• TEXT SECTION:
Open Access Highly Accessed Open Badges Research article

A data mining approach for grouping and analyzing trajectories of care using claim data: the example of breast cancer

Nicolas Jay12*, Gilles Nuemi3, Maryse Gadreau5 and Catherine Quantin34

Author Affiliations

1 Université de Lorraine, LORIA UMR 7503, F-54000, Nancy, France

2 CHU de Nancy, Département d’information médicale, F-54000, Nancy, France

3 CHRU Dijon, Service de Biostatistique et d’Informatique Médicale (DIM), F-21000, Dijon, France

4 Inserm, U866, Univ de Bourgogne, F-21000, Dijon, France

5 Université de Bourgogne, F-21000, Dijon, France

For all author emails, please log on.

• TASK PROMPT: Reproduce the article header above, on grouping breast cancer care trajectories from claim data, in full and word for word.

• DATASET EXTRACT:
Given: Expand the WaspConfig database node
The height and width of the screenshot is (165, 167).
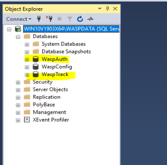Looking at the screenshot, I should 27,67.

---

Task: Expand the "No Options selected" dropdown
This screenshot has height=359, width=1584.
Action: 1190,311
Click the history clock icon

• ANSWER BOX:
Open Access Highly Accessed Open Badges Research article

A data mining approach for grouping and analyzing trajectories of care using claim data: the example of breast cancer

Nicolas Jay12*, Gilles Nuemi3, Maryse Gadreau5 and Catherine Quantin34

Author Affiliations

1 Université de Lorraine, LORIA UMR 7503, F-54000, Nancy, France

2 CHU de Nancy, Département d’information médicale, F-54000, Nancy, France

3 CHRU Dijon, Service de Biostatistique et d’Informatique Médicale (DIM), F-21000, Dijon, France

4 Inserm, U866, Univ de Bourgogne, F-21000, Dijon, France

5 Université de Bourgogne, F-21000, Dijon, France

For all author emails, please log on.